ABOUT THIS EXERCISE: Transcribe all of the records precisely as they are presented.

Stored items:

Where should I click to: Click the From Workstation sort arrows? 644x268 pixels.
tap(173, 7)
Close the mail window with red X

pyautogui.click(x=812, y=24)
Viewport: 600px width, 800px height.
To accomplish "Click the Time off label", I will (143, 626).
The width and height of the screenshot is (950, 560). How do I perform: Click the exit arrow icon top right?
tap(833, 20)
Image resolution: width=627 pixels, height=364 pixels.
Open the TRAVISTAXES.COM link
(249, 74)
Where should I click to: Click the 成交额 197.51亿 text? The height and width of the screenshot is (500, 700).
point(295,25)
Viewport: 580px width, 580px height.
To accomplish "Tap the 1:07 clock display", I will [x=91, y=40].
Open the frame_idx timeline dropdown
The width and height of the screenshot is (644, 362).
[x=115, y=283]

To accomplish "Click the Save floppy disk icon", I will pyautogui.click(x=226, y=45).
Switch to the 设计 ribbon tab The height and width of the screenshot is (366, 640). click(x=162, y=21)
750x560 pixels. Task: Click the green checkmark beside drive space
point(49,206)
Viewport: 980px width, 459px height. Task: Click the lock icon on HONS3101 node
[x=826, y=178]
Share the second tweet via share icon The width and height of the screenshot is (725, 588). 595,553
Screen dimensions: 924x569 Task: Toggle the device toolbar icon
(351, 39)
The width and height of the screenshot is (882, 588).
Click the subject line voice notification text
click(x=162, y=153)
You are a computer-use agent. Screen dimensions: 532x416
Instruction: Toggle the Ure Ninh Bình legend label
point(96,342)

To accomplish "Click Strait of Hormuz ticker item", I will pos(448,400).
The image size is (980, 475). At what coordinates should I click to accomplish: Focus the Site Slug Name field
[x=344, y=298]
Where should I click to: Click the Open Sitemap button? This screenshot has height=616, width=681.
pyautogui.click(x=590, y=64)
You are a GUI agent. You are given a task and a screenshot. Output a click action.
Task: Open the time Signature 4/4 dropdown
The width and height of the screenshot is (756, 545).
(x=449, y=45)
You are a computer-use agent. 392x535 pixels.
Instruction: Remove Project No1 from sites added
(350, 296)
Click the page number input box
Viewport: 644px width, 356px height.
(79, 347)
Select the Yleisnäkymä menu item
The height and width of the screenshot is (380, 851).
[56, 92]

ANSWER SPACE:
Where should I click to: Click the From Workstation sort arrows? 644x268 pixels.
tap(173, 7)
Close the mail window with red X

pyautogui.click(x=812, y=24)
Viewport: 600px width, 800px height.
To accomplish "Click the Time off label", I will (143, 626).
The width and height of the screenshot is (950, 560). How do I perform: Click the exit arrow icon top right?
tap(833, 20)
Image resolution: width=627 pixels, height=364 pixels.
Open the TRAVISTAXES.COM link
(249, 74)
Where should I click to: Click the 成交额 197.51亿 text? The height and width of the screenshot is (500, 700).
point(295,25)
Viewport: 580px width, 580px height.
To accomplish "Tap the 1:07 clock display", I will [x=91, y=40].
Open the frame_idx timeline dropdown
The width and height of the screenshot is (644, 362).
[x=115, y=283]

To accomplish "Click the Save floppy disk icon", I will pyautogui.click(x=226, y=45).
Switch to the 设计 ribbon tab The height and width of the screenshot is (366, 640). click(x=162, y=21)
750x560 pixels. Task: Click the green checkmark beside drive space
point(49,206)
Viewport: 980px width, 459px height. Task: Click the lock icon on HONS3101 node
[x=826, y=178]
Share the second tweet via share icon The width and height of the screenshot is (725, 588). 595,553
Screen dimensions: 924x569 Task: Toggle the device toolbar icon
(351, 39)
The width and height of the screenshot is (882, 588).
Click the subject line voice notification text
click(x=162, y=153)
You are a computer-use agent. Screen dimensions: 532x416
Instruction: Toggle the Ure Ninh Bình legend label
point(96,342)

To accomplish "Click Strait of Hormuz ticker item", I will pos(448,400).
The image size is (980, 475). At what coordinates should I click to accomplish: Focus the Site Slug Name field
[x=344, y=298]
Where should I click to: Click the Open Sitemap button? This screenshot has height=616, width=681.
pyautogui.click(x=590, y=64)
You are a GUI agent. You are given a task and a screenshot. Output a click action.
Task: Open the time Signature 4/4 dropdown
The width and height of the screenshot is (756, 545).
(x=449, y=45)
You are a computer-use agent. 392x535 pixels.
Instruction: Remove Project No1 from sites added
(350, 296)
Click the page number input box
Viewport: 644px width, 356px height.
(79, 347)
Select the Yleisnäkymä menu item
The height and width of the screenshot is (380, 851).
[56, 92]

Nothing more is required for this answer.